Вера испуганно посмотрела на монетку, на Ипполита, потом на
отца и как-то неловко, закинув кверху голову, как бы в том убеждении, что уж ей
самой не надо смотреть на монетку, бросила ее на стол. Выпал орел.
— Читать! — прошептал Ипполит, как будто раздавленный
решением судьбы; он не побледнел бы более, если б ему прочли смертный приговор.
— А впрочем, — вздрогнул он вдруг, помолчав с полминуты, — что это? Неужели я
бросал сейчас жребий? — с тою же напрашивающеюся откровенностью осмотрел он
всех кругом. — Но ведь это удивительная психологическая черта! — вскричал он
вдруг, обращаясь к князю, в искреннем изумлении: — это… это непостижимая черта,
князь! — подтвердил он, оживляясь и как бы приходя в себя: — это вы запишите,
князь, запомните, вы ведь, кажется, собираете материалы насчет смертной казни…
Мне говорили, ха-ха! О, боже, какая бестолковая нелепость! — Он сел на диван,
облокотился на стол обоими локтями и схватил себя за голову. — Ведь это даже
стыдно!.. А чорт ли мне в том, что стыдно, — поднял он почти тотчас же голову.
— Господа! Господа, я распечатываю пакет, — провозгласил он с какою-то
внезапною решимостию, — я… я, впрочем, не принуждаю слушать!..
Дрожащими от волнения руками он распечатал пакет, вынул из
него несколько листочков почтовой бумаги, мелко исписанных, положил их пред
собой и стал расправлять их.
— Да что это? Да что тут такое? Что будут читать? — мрачно
бормотали некоторые; другие молчали. Но все уселись и смотрели с любопытством.

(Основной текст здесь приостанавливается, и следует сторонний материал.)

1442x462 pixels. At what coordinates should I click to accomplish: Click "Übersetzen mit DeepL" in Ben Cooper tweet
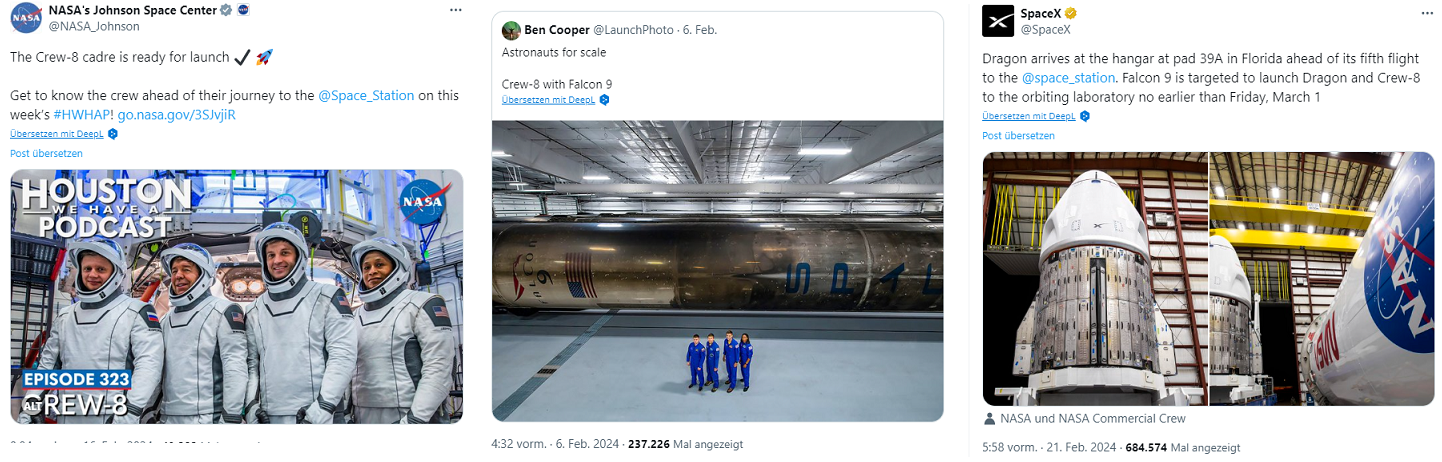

Может быть, действительно ждали чего-то необыкновенного. Вера уцепилась за стул
отца и от испуга чуть не плакала; почти в таком же испуге был и Коля. Уже
усевшийся Лебедев вдруг приподнялся, схватился за свечки и приблизил их ближе к
Ипполиту, чтобы светлее было читать.
— Господа, это… это вы увидите сейчас что такое, — прибавил
для чего-то Ипполит и вдруг начал чтение: “Необходимое объяснение”. Эпиграф:
“Après moi le déluge”…
[29]
Фу, чорт возьми! — вскрикнул он, точно
обжегшись: — неужели я мог серьезно поставить такой глупый эпиграф?..

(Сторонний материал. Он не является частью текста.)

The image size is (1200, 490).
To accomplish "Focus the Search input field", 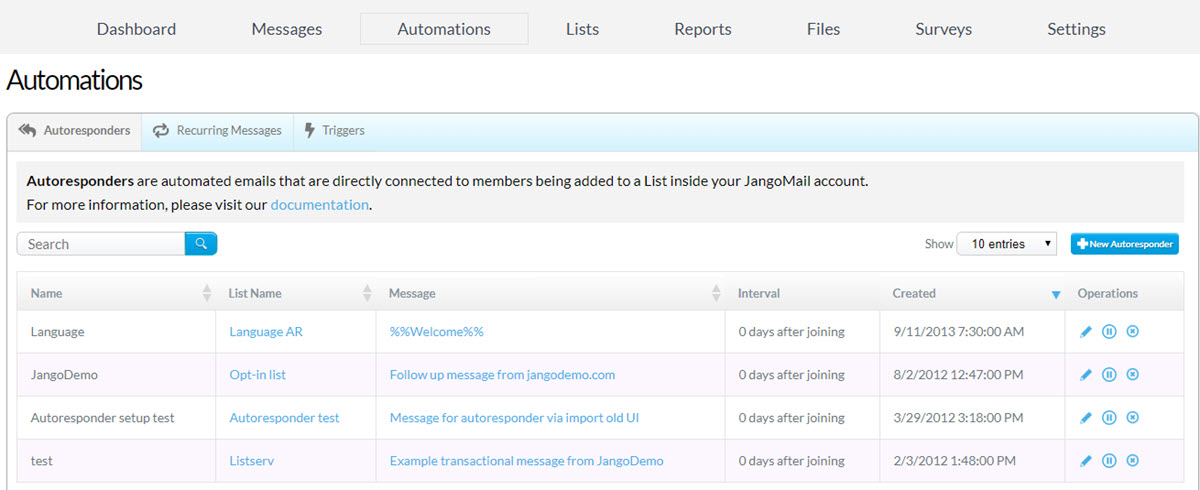I will (x=101, y=244).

Послушайте, господа!.. уверяю вас, что всё это в конце-концов, может быть,
ужаснейшие пустяки! Тут только некоторые мои мысли… Если вы думаете, что тут…

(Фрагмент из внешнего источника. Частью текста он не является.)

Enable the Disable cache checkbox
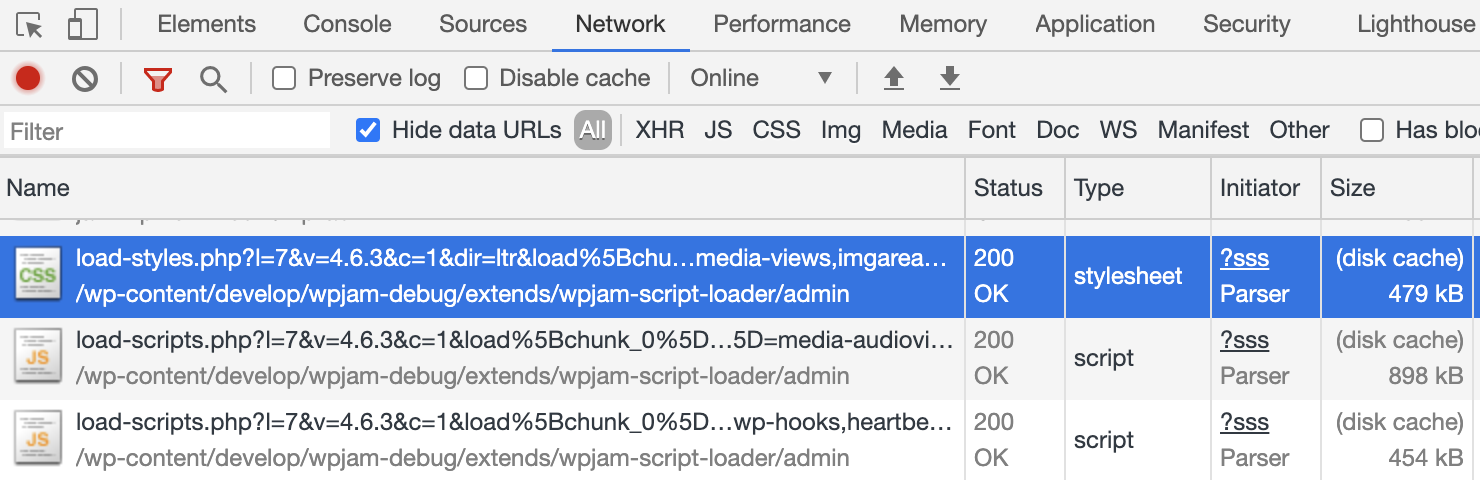1480x480 pixels. tap(476, 78)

что-нибудь таинственное или… запрещенное… одним словом…
— Читали бы без предисловий, — перебил Ганя.
— Завилял! — прибавил кто-то.
— Разговору много, — ввернул молчавший всё время Рогожин.
Ипполит вдруг посмотрел на него, и когда глаза их встретились, Рогожин горько и
желчно осклабился и медленно произнес странные слова:
— Не так этот предмет надо обделывать, парень, не так…
Что хотел сказать Рогожин, конечно, никто не понял, но слова
его произвели довольно странное впечатление на всех; всякого тронула краюшком
какая-то одна, общая мысль. На Ипполита же слова эти произвели впечатление
ужасное: он так задрожал, что князь протянул было руку, чтобы поддержать его, и
он наверно бы вскрикнул, если бы видимо не оборвался вдруг его голос. Целую
минуту он не мог выговорить слова и, тяжело дыша, все смотрел на Рогожина.
Наконец, задыхаясь и с чрезвычайным усилием, выговорил:
— Так это вы… вы были, вы?
— Что был? Что я? — ответил, недоумевая. Рогожин, но
Ипполит, вспыхнув и почти с бешенством, вдруг его охватившим, резко и сильно
вскричал:
— Вы были у меня на прошлой неделе, ночью, во втором часу, в
тот день, когда я к вам приходил утром, вы!! Признавайтесь, вы?
— На прошлой неделе, ночью? Да не спятил ли ты и впрямь с
ума, парень?
“Парень” опять с минуту помолчал, приставив указательный
палец ко лбу и как бы соображая; но в бледной, всё так же кривившейся от страха
улыбке его мелькнуло вдруг что-то как будто хитрое, даже торжествующее.